January 29, 2005 at 10:25 am
January 30, 2005 at 12:47 pm
Here is a way to do it, but that possibly defeats the purpose of the password.
Create a second non-password protected database. From this second database, link to the tables in the first database. You have to provide the password just the first time when you create the link.
Change your linked server in SQL to point to the second database. You can then update and select data. When looking at the linked server tables, I could not see my test table. I was, however, able to do inserts and selects from within Query Analyzer.
I like Access a lot as a GUI for SQL, but Access security is a dog!
Aunt Kathi Data Platform MVP
Author of Expert T-SQL Window Functions
Simple-Talk Editor
January 30, 2005 at 7:43 pm
Thanks Kathi,
Good thinking, client has already front-ended with un-secured dbs so security not an issue.
Battling with updates though. Perhaps I should be using a cursor?
WORKING OK WITH LINKED ACCESS DB:
EXEC sp_addlinkedserver
@server = 'LINKDB',
@provider = 'Microsoft.Jet.OLEDB.4.0',
@srvproduct = 'OLE DB Provider for Jet',
@datasrc = 'C:\DATA03\PROJECTS\MSAccess\LINKPasswordTest.mdb' (manually set property "not using security context)
SELECT *
FROM OPENQUERY(LINKDB, 'SELECT * FROM tblMYPASSTEST')
NOT WORKING:
UPDATE mytbl
SET myField = 'hello'
FROM OPENQUERY(LINKDB, 'SELECT * FROM tblMYPASSTEST') As mytbl
Above is on my dev-laptop however I shall probably have to create a linked-server-login for use on client network.

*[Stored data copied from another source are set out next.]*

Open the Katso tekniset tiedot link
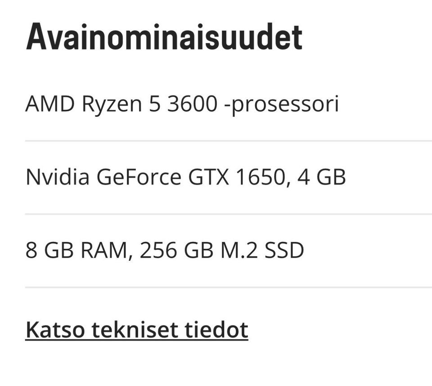This screenshot has width=432, height=386. point(137,330)
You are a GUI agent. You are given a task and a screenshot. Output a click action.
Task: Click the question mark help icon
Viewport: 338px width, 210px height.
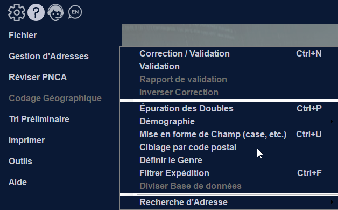click(x=36, y=12)
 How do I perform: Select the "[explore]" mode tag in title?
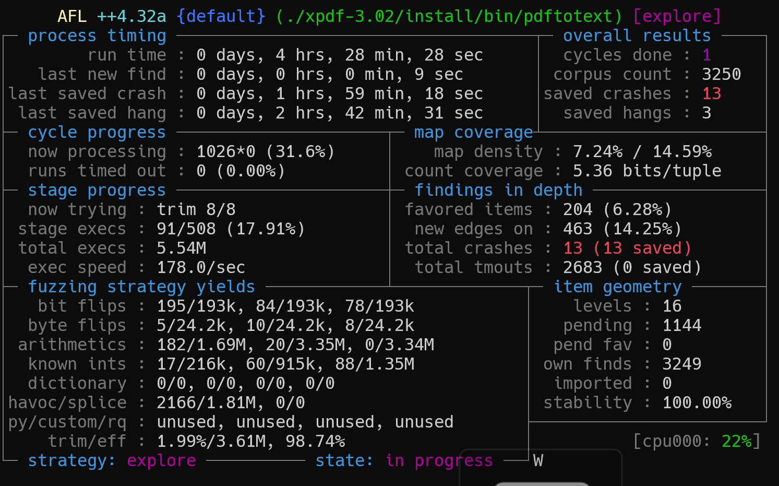pyautogui.click(x=677, y=17)
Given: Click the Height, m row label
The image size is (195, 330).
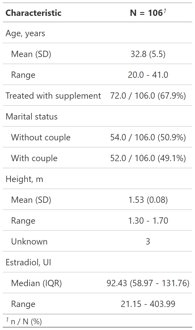Looking at the screenshot, I should pos(24,179).
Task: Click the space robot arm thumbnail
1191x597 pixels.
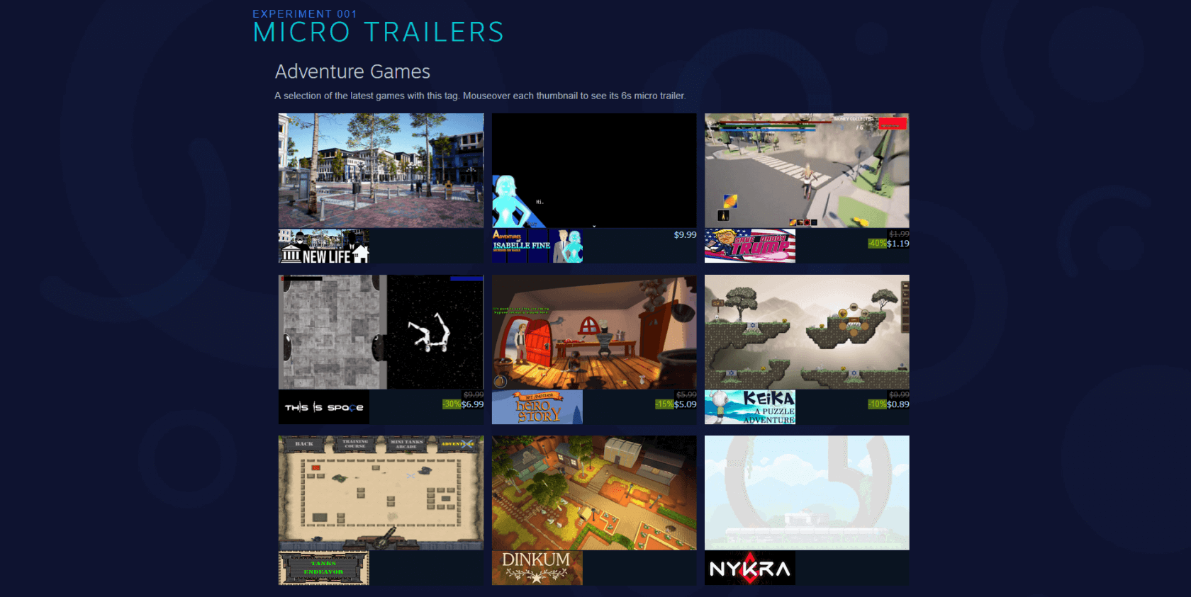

User will be a single ASPNET account which does not have access to the remote resources.
January 31, 2005 at 10:30 pm
PS:
Worked out the update syntax...
update OPENQUERY(LINKSRV,'select statement') set myfield = 'xyz'
Works great until domain access to remote servers becomes an issue, then I get errors like "msg 7357 - since the object has no columns..."
... but that's another issue so thanks again.